A regra de renda do Bolsa Família é a que mais se destaca, pois é um dos fatores que mais fazem as pessoas serem excluídas da lista de pagamentos. Mas esse não é o único requisito imposto pelo Ministério do Desenvolvimento Social (MDS).
Assim, para que a educação e a saúde sejam acompanhadas, o governo também determina regras sobre a atualização do Cadastro Único (CadÚnico), acompanhamento médico, vacinas e frequência escolar.
Caso o MDS identifique que uma das regras não está sendo cumprida, o benefício será suspenso, e, posteriormente, cancelado. Veja, a seguir, o que fazer para se manter na lista de pagamentos do Bolsa Família.

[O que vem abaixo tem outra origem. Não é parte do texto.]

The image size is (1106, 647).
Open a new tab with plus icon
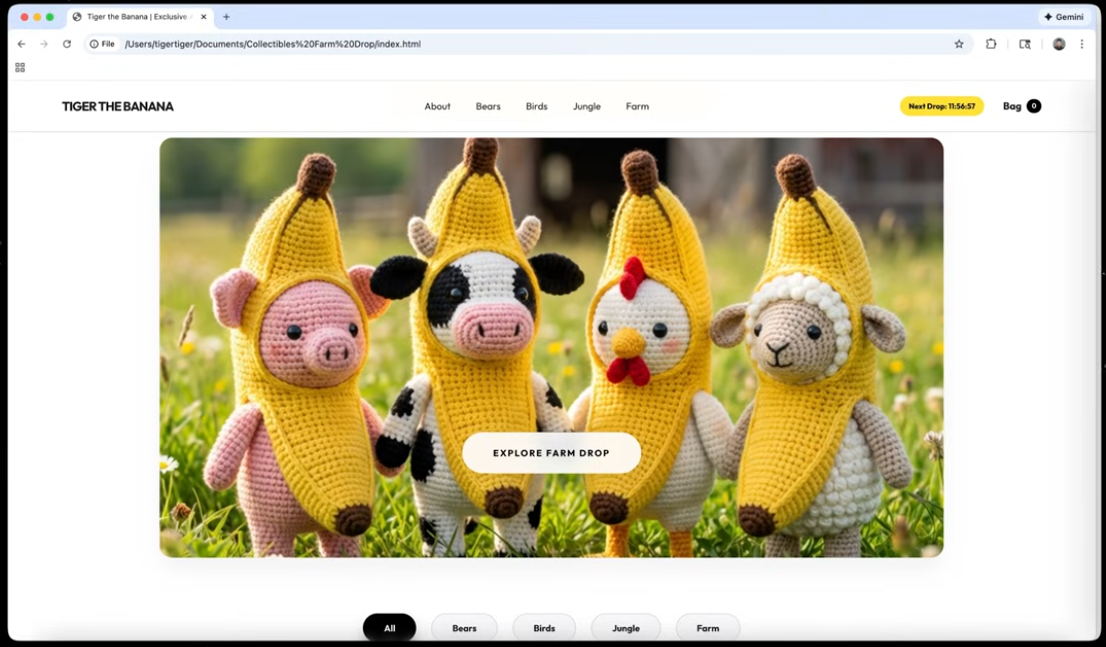pyautogui.click(x=226, y=17)
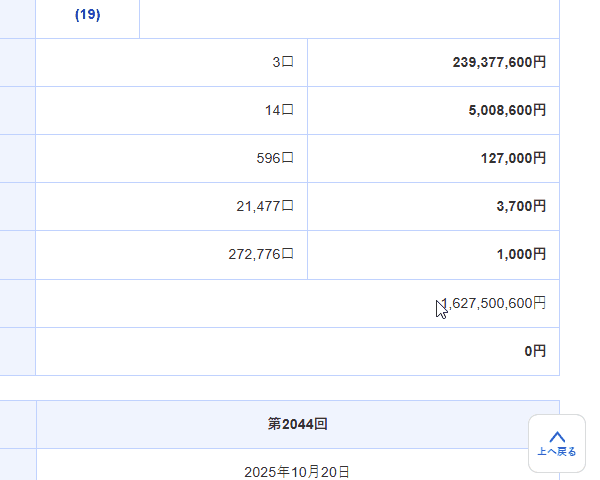Viewport: 600px width, 480px height.
Task: Click the blue header cell left of 0円
Action: [17, 351]
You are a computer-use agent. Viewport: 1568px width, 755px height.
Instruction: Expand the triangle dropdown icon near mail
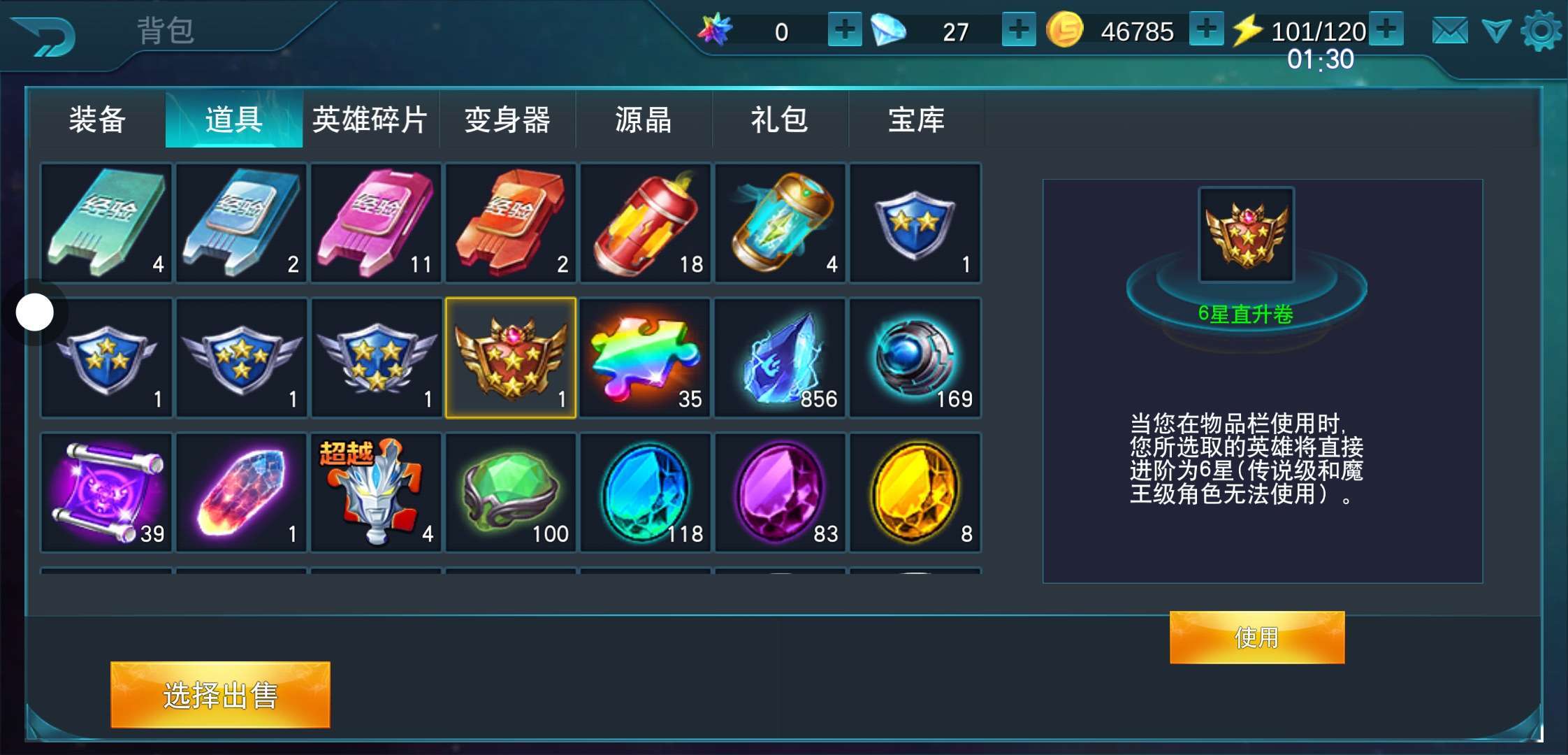(1496, 31)
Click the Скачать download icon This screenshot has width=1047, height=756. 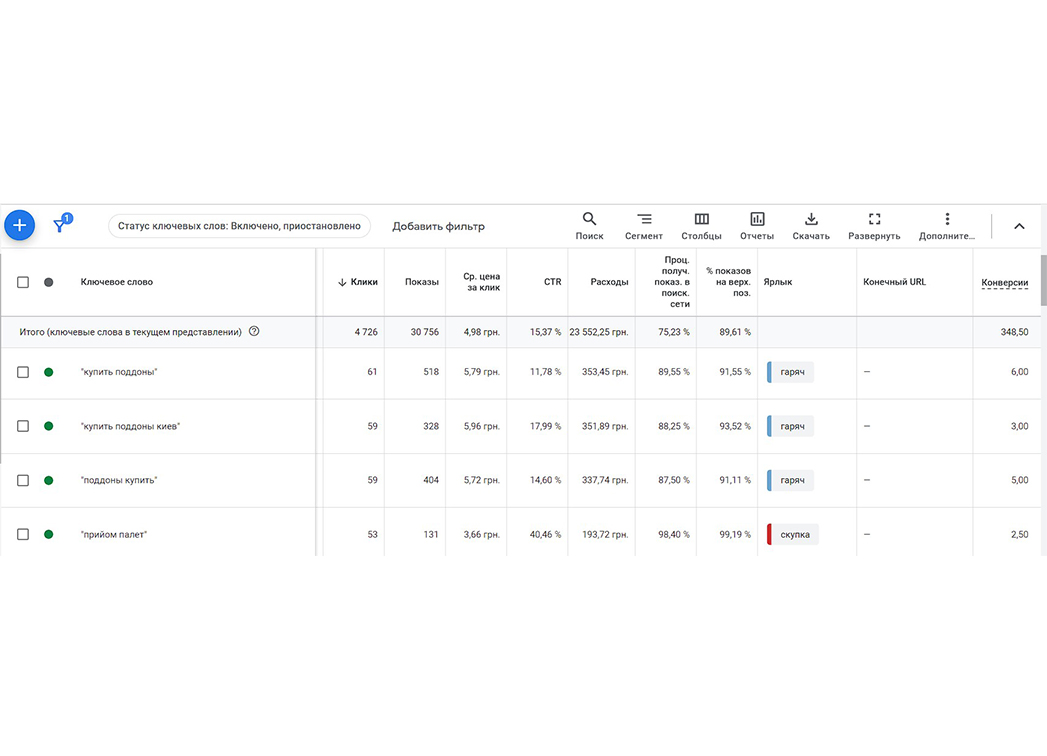point(811,226)

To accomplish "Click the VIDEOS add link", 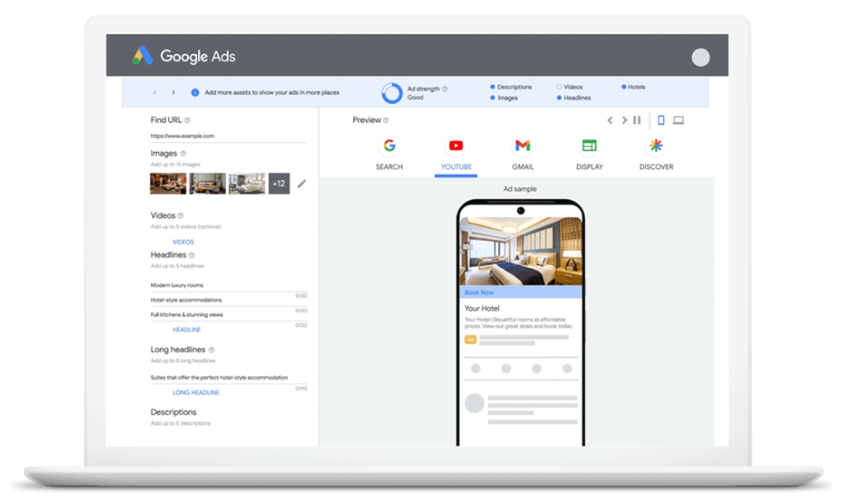I will 183,242.
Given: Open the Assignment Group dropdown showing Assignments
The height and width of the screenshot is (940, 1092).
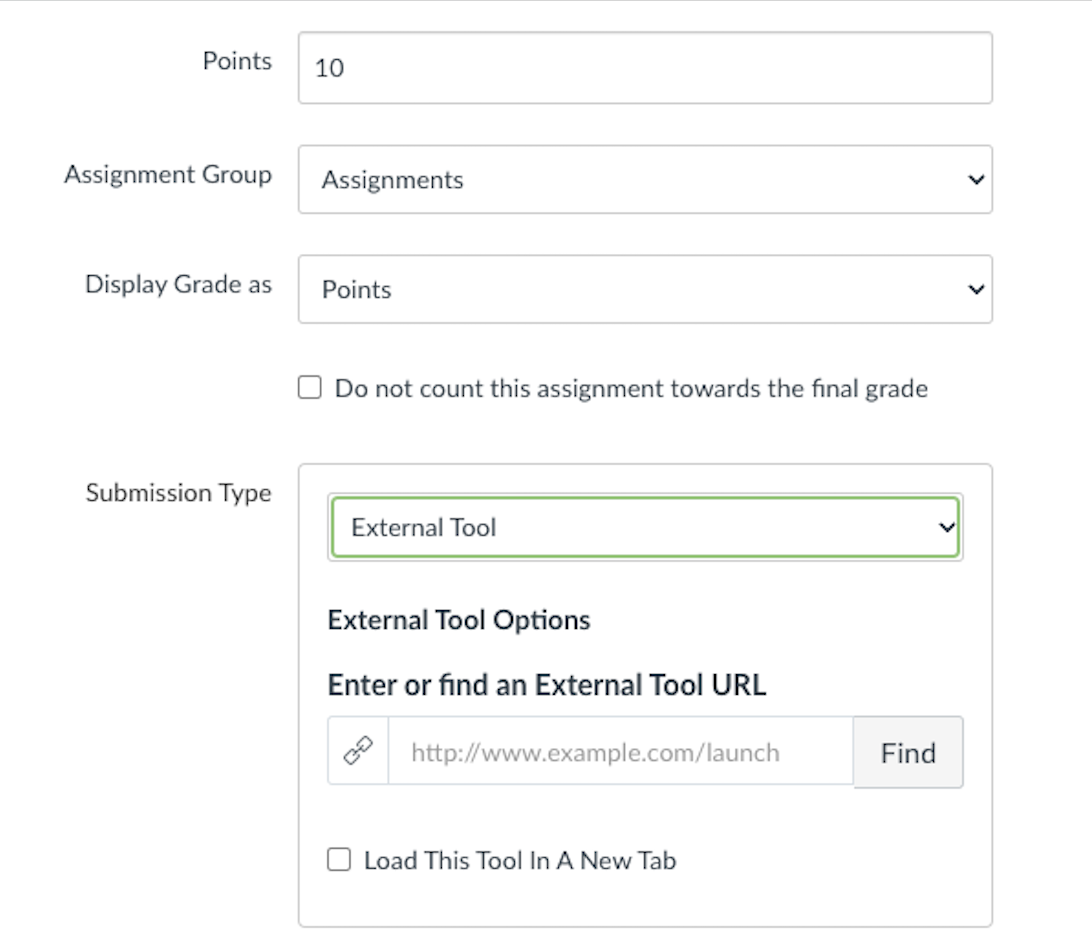Looking at the screenshot, I should click(640, 180).
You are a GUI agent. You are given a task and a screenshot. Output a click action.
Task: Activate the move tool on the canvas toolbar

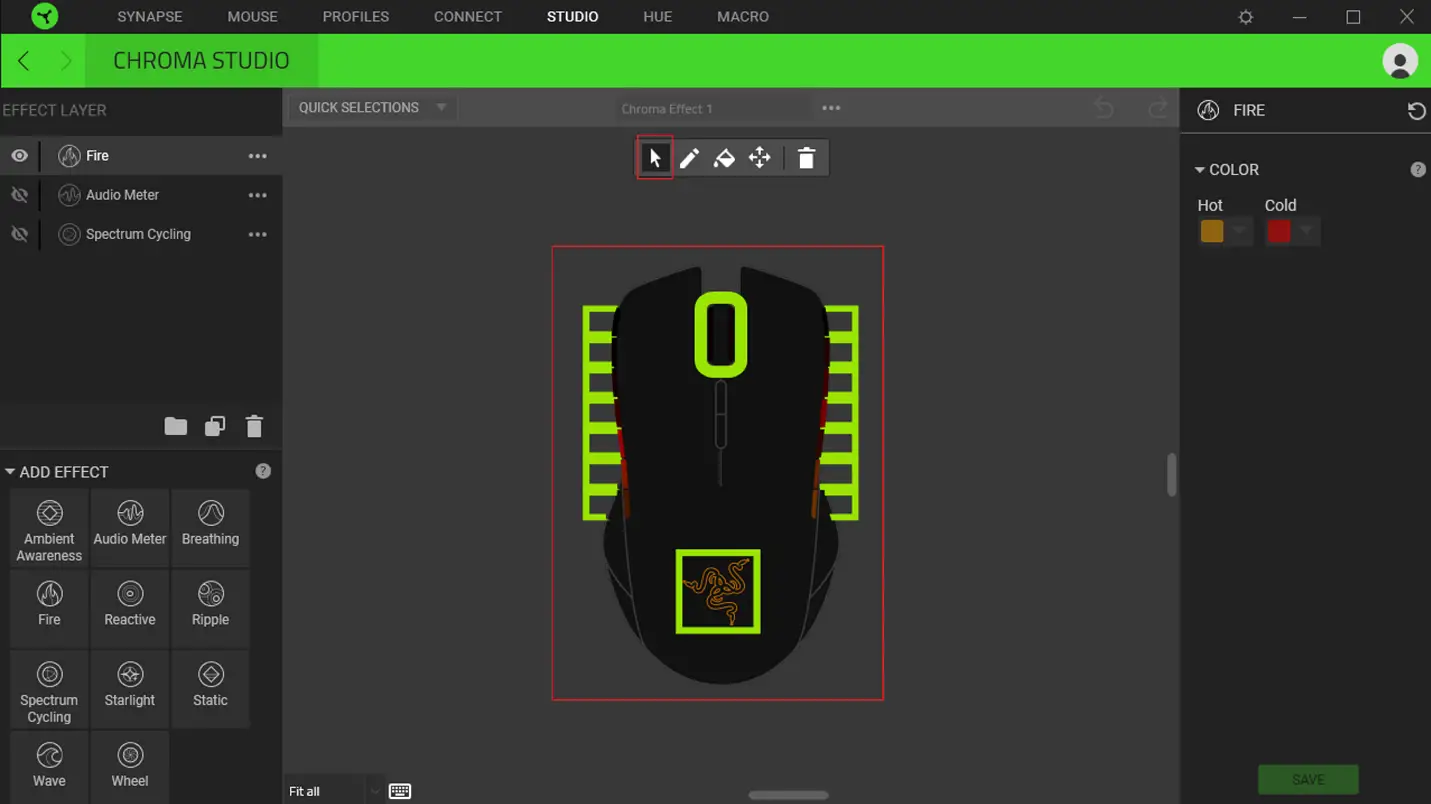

Cadastro, saúde e educação para quem recebe o Bolsa Família
- Educação – crianças de até 5 anos precisam estar em pelo menos 60% de suas aulas, enquanto os estudantes entre 6 e 18 anos precisam de uma frequência mínima de 75%;
- Saúde – as gestantes devem fazer acompanhamento pré-natal, enquanto as crianças de até 7 anos precisam ser levadas a um acompanhamento nutricional. Além disso, todos devem ser vacinados;
- CadÚnico – deve ser atualizado a cada dois anos, a cada mudança na família, ou sempre que solicitado pelo governo.
Seguindo essas orientações e a regra sobre o limite de renda, a família vai continuar a receber o benefício na conta digital do Caixa Tem (Android e iOS). Neste ponto, vale a pena comentar sobre uma recente flexibilização do limite de renda per capita.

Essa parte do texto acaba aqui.